__O que fazer__:
Dê continuidade ao texto sobre a função social da história e do historiador, começando logo após a última frase apresentada.

__Texto fornecido__:
"Para que serve a história?"

Clayton Romano

Pensar a vitalidade da história também implica em analisar as possibilidades e os desafios do ofício do historiador neste início de século.

Nesse sentido seria interessante, primeiro, comentar alguns aspectos sobre a função social do historiador no tempo presente, e depois, destacar as bases sob as quais deve se assentar a formação acadêmica do graduando em História.

Lembrando uma passagem de Marc Bloch, é preciso reconhecer as dificuldades encontradas atualmente pelos historiadores para responder uma simples pergunta de criança: “para que serve a história?”.

Pragmáticas, imediatas, vis, as relações sociais de hoje questionam a “utilidade” da história, ou pior, invalidam mesmo o estudo e o ensino de história, conferindo aos historiadores caracterizações que oscilam do exotismo ao desprezo.

Disso resulta a arriscada escolha do historiador, isto é, validar seu ofício no presente, assumindo a história como disciplina das humanidades imprescindível à formação de uma sociedade como a brasileira, cujo processo permanente de transformação mostra-se mais que evidente.

Tarefa nada fácil, afinal, como sabemos, no mesmo instante em que a velocidade dos meios de comunicação nos impressiona e nos aproxima, tornando-nos uma “aldeia global”, a afirmação de identidades e regionalismos mostra-se no mais das vezes como o ponto de partida da maioria dos conflitos étnicos e culturais verificados atualmente.

__Material fornecido__:
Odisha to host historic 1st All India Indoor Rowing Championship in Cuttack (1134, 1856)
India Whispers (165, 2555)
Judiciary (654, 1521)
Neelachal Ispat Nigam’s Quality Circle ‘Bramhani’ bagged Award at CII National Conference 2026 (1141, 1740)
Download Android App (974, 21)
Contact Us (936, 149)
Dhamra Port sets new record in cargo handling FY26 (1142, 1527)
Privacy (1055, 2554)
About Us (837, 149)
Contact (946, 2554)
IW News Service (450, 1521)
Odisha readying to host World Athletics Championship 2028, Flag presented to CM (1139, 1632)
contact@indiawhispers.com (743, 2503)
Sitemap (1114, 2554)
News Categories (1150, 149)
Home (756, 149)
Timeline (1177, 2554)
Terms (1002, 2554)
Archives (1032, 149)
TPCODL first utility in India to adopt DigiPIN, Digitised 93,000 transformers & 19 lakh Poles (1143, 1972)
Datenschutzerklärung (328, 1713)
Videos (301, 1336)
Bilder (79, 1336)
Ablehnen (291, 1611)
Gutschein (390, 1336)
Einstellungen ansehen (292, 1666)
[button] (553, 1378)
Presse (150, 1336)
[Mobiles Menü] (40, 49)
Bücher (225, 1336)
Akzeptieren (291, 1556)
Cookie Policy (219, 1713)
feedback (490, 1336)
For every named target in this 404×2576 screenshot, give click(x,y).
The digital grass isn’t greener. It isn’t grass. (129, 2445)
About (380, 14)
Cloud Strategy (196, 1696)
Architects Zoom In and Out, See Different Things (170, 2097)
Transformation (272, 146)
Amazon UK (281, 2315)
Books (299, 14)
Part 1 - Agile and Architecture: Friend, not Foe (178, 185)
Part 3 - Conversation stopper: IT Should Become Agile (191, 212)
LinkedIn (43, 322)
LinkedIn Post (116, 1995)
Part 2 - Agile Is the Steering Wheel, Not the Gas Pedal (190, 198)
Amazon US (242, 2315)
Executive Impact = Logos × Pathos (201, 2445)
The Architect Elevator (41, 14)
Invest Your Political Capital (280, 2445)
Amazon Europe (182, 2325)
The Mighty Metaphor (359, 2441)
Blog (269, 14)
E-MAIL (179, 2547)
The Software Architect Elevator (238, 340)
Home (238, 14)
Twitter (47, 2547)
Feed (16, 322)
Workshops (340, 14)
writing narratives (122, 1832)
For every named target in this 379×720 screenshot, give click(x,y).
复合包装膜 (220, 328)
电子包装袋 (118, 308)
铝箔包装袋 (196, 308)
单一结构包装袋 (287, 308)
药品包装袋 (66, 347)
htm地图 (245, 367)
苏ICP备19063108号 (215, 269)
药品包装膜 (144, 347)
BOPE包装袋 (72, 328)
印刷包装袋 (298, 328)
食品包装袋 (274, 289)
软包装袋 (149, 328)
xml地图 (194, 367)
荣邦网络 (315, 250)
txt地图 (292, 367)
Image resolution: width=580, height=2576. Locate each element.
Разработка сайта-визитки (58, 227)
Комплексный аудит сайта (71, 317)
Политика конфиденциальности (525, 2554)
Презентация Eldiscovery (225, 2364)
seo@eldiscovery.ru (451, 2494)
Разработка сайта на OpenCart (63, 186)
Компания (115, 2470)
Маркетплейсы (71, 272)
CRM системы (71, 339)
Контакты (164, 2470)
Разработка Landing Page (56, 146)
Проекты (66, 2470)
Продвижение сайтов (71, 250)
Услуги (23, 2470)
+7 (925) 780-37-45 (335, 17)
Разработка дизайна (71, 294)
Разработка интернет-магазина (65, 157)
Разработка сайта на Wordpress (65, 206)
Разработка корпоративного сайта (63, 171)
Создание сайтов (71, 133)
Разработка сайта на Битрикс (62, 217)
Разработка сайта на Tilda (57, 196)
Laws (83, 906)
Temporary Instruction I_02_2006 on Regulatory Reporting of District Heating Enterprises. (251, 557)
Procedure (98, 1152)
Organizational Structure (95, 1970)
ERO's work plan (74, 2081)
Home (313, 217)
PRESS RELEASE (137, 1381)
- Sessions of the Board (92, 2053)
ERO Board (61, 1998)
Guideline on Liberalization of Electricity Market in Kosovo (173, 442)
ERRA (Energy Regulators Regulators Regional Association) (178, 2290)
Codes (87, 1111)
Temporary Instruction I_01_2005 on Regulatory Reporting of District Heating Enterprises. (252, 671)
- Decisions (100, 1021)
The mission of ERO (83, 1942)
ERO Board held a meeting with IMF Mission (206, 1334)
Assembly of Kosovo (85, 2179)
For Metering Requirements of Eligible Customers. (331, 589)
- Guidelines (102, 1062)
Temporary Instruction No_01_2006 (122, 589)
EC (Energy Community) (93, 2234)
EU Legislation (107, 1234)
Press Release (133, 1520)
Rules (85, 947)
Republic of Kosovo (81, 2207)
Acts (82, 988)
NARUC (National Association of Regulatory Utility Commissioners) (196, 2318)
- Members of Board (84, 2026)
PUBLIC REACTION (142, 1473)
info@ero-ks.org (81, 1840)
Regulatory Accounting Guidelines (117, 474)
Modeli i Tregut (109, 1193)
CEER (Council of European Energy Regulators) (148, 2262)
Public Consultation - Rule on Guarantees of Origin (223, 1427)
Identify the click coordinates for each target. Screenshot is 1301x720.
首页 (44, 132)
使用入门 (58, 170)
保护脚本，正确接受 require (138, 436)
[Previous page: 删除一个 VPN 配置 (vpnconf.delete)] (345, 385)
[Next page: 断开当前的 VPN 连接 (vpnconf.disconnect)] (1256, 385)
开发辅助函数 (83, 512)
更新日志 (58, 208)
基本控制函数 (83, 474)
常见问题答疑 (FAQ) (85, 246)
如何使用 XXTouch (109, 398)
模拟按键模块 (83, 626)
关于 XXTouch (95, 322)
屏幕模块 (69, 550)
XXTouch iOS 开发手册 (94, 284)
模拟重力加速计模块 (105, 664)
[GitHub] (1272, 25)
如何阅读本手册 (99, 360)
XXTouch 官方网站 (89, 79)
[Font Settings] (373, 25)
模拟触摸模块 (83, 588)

__Resposta ao problema__:
Desse modo, cabe ao historiador compreender a importância exercida pela informação e sua circulação nesses tempos de globalização, conferindo uma visão em perspectiva dos fatos para uma melhor compreensão processos em andamento.

Portanto, os historiadores devem receber das instituições de ensino superior uma formação tanto específica quanto multidisciplinar. Ou seja, além da docência no ensino fundamental e médio, é preciso fazer com que a formação acadêmica do historiador pressuponha, sobretudo, a formação de um profissional crítico, capaz de conjugar reflexão e pesquisa.

Este é o desafio.

Clayton Romano é docente do Departamento de História da UFTM e secretário político do PCB Uberaba.